How to establish sustainable success in Strategic Finance, one step at a time. When executed correctly...
When we look at how most companies are structured, few functions comprehensively address all business aspects.
There are more externally focused functions, such as:
- sales and marketing, which are driving top line or revenue for a company;
- supply chain focuses on bringing the best products to customers most efficiently and cost-effectively.
More internally focused functions include:
- human resources, which focuses on recruiting and optimising talents for the company;
- information technology is a mix of providing the best technology platform internally for employees while ensuring the company’s external platform provides the best experiences for customer interaction via different technology channels.
What About Finance?
Besides the core accounting and compliance function, finance teams support both externally and internally focused functions. This support means looking across the whole company and balancing different business levers.
Similar to a conductor of an orchestra, the finance team looks at all different functions, allowing some to grow faster at times but never taking eyes off other functions so that every function in the company always performs as one to achieve the best results possible.
How Can Finance Help Frame the Direction or Strategy of the Business?
We can visualise this through the most common tool used in finance – the P&L. We can break it down into two main parts: revenue and cost.
Finance can use its core competencies, that is, its analytical skills, business acumen and communication skills, to frame various strategic insights for the business to assess.
1. Drive revenue.
By understanding the business, finance teams can start to help frame go-to-market strategies. For example, in a business-to-business type (B2B) company, what would be the benefit of going directly to customers versus indirectly through developing a strong partner network?
By understanding the value proposition of the company and its products, finance can help provide analysis such as the profitability of different go-to-market options (e.g. what is the cost of developing a direct sales force versus developing partner channels?).
Even within the different go-to-market options, finance can provide the information and data required to set up different strategies. For example, how to structure a commission scheme and how various commission schemes can impact sales behaviour for companies that choose a direct selling model or what would be the cost for partners to choose to sell its products versus a competitor’s products, which will impact the company’s ability to attract the best partners in the industry.
2. Analyse revenue drivers.
As the business develops, finance can start to analyse more revenue components and drivers to help businesses adjust their strategies. I will have another article on how finance can break down these business drivers and support better decision-making. Still, it is about understanding how business drivers impact underlying variables such as pricing and volume. Take a consumer business as an example – finance can help analyse per-store sales, provide data on seasonality and provide return on investment (ROI) analysis of various marketing activities (promotions, discounts, etc.). All these can help the business adjust its strategies and activities.
3. Identify new revenue sources.
Finally, finance can help provide input on future business developments by looking at historical performances and overall business acumen. Such future developments may include expanding into new geographies, developing new go-to-market channels, and designing new products to improve the company’s portfolio.

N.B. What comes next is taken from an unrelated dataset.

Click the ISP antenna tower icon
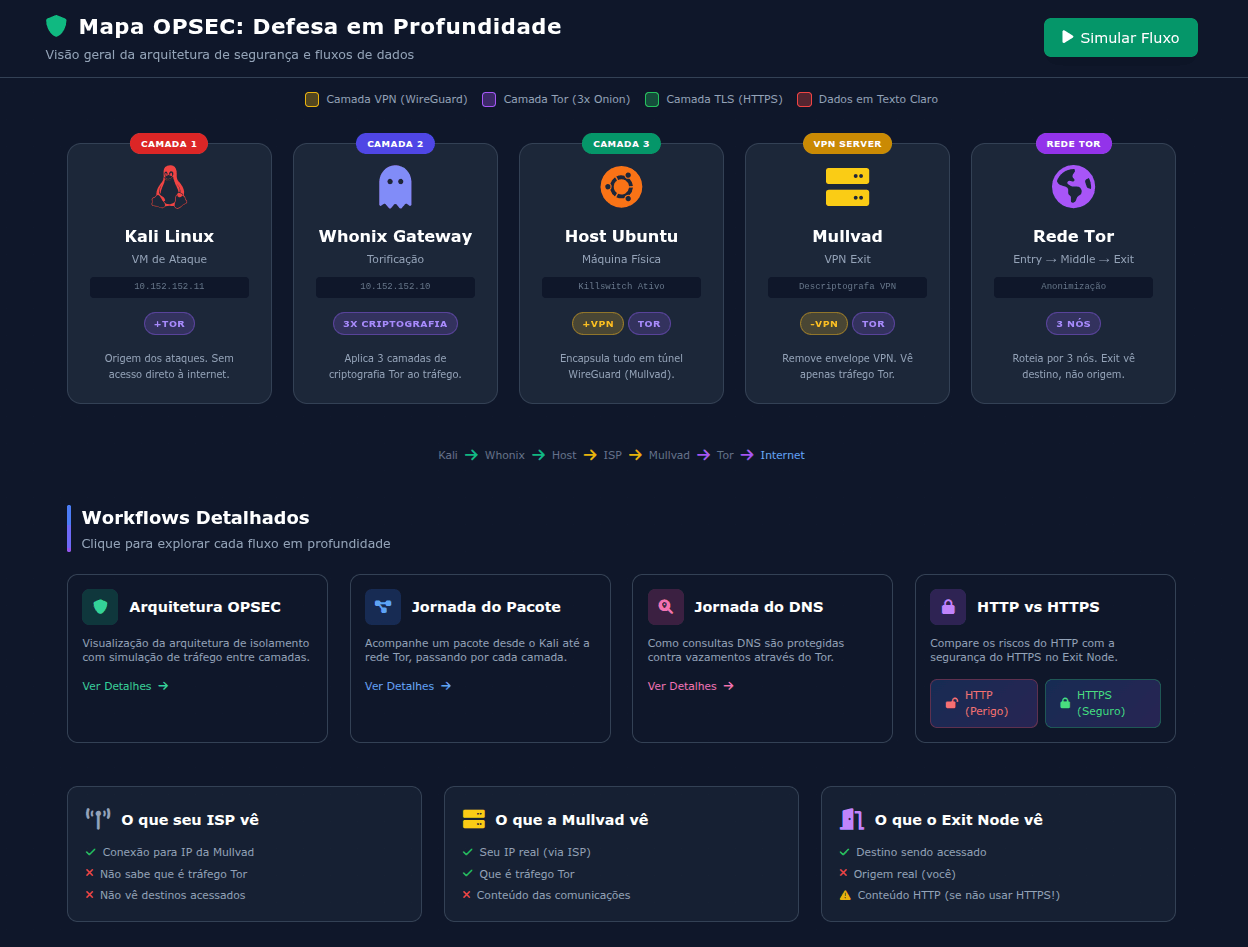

The key element is for finance to look across functions – sales, marketing, supply chain, etc. – and help bring these functions together by identifying the right business drivers and how each of these functions will impact business results.
How Finance Can Help Prioritise and Optimise Resources?
It is not enough for a company to solely focus on driving top-line or revenue without closely monitoring cost and return on investments. Finance can deep-dive into the cost side and provide businesses with more strategic guidance.
1. Controlling the cost of goods or services.
No matter how good a company’s product or service is, there is always a trade-off regarding the cost required to deliver that product or service. Through understanding of detail costing, finance can help control and provide data to help businesses decide how much to invest in the cost of delivering that product or service. By having that information, finance can also help shape the strategy on the procurement side, e.g. how many vendors should a company have and what are the differences in cost? What are the risks of having a sole vendor, or what would be the cost if there is a disruption in part of the supply chain? What would be the investment to replace people with automation? All these are essentially cost-benefit analyses that finance is best equipped to do.
2. Understanding support / general and administrative (G&A) costs.
G&A functions are essential to allow various teams to focus on what they do best and let others take care of other business necessities. For example, how do we control the people cost in a rapidly expanding business? While HR is probably best at providing overall people and talent management strategies, finance can work with HR to ensure a company optimises the cost. This is especially useful in the when-and-where-to-hire discussion. Finance can provide an analysis and advise if the company needs to set up a centre of excellence or to pursue a less centralised people strategy.
Another example is in IT. There is an obvious trade-off in providing world-class IT infrastructure to every employee versus the cost of doing so. Even decisions such as when real estate should be looking at opening a new office will require finance to provide relevant data.
We have touched the surface of how finance can support the business and provide a strategic picture for management. It is important to remember that while going into the details, finance should maintain a five-hundred-feet view of the business.
Going back to the orchestra example, finance can dive into the string section or even direct the cellists to play differently but still keep the overall composition in perfect harmony by always maintaining the big picture or strategic view in mind.